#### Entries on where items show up
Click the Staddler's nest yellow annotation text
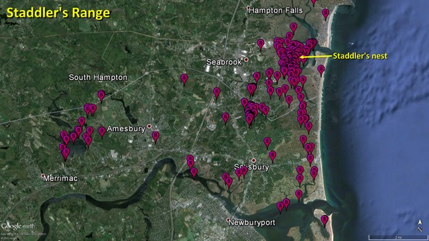 click(x=360, y=56)
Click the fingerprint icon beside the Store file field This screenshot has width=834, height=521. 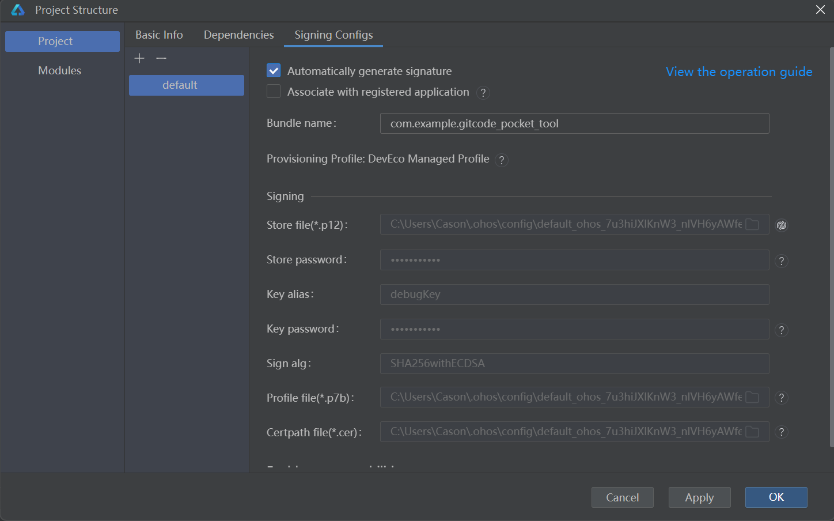tap(781, 225)
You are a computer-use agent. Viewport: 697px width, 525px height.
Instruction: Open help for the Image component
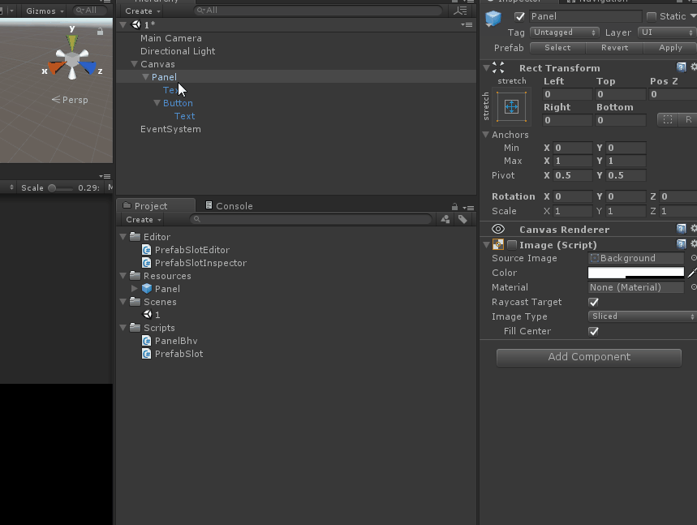click(681, 244)
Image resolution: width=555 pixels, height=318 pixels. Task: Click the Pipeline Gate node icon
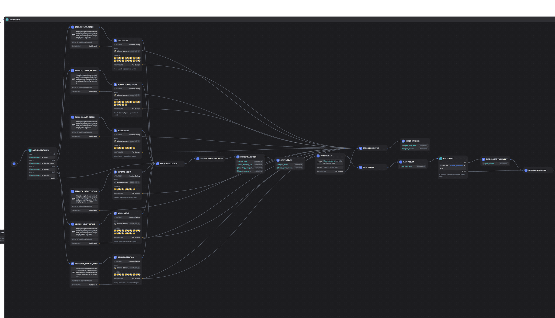[x=318, y=156]

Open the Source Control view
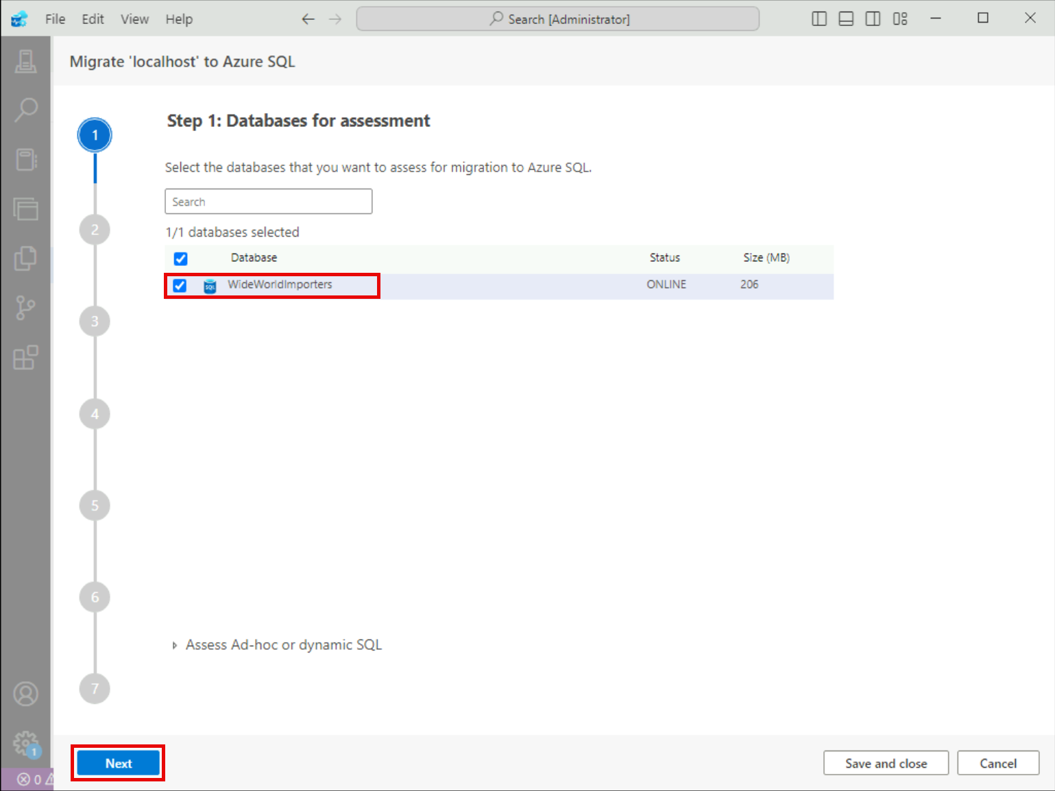coord(26,308)
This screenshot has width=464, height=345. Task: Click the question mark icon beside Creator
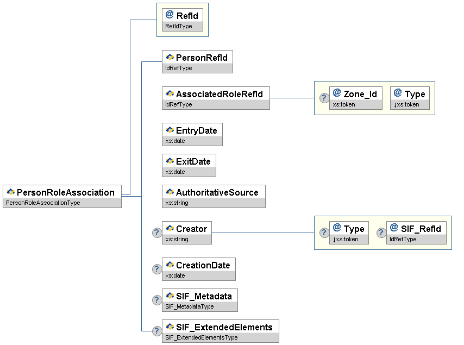click(x=156, y=233)
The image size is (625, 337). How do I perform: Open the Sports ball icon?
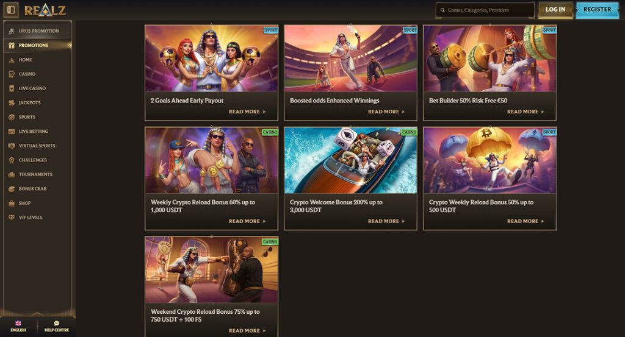pyautogui.click(x=12, y=117)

#### Task objective
Write out again, requests included, the lines from the one containing "This screenshot has width=464, height=345." through the last line of the records, multiplying each coordinate in the answers by 1.4 and rounding to whole numbers with halves going up, while numbers in the requests stay unchanged. Leave the pictures out.

#### Expected answer
This screenshot has width=464, height=345. Task: Click the question mark icon beside Creator
click(x=218, y=326)
The image size is (625, 337). How do I perform: Open the Sports ball icon?
pyautogui.click(x=17, y=164)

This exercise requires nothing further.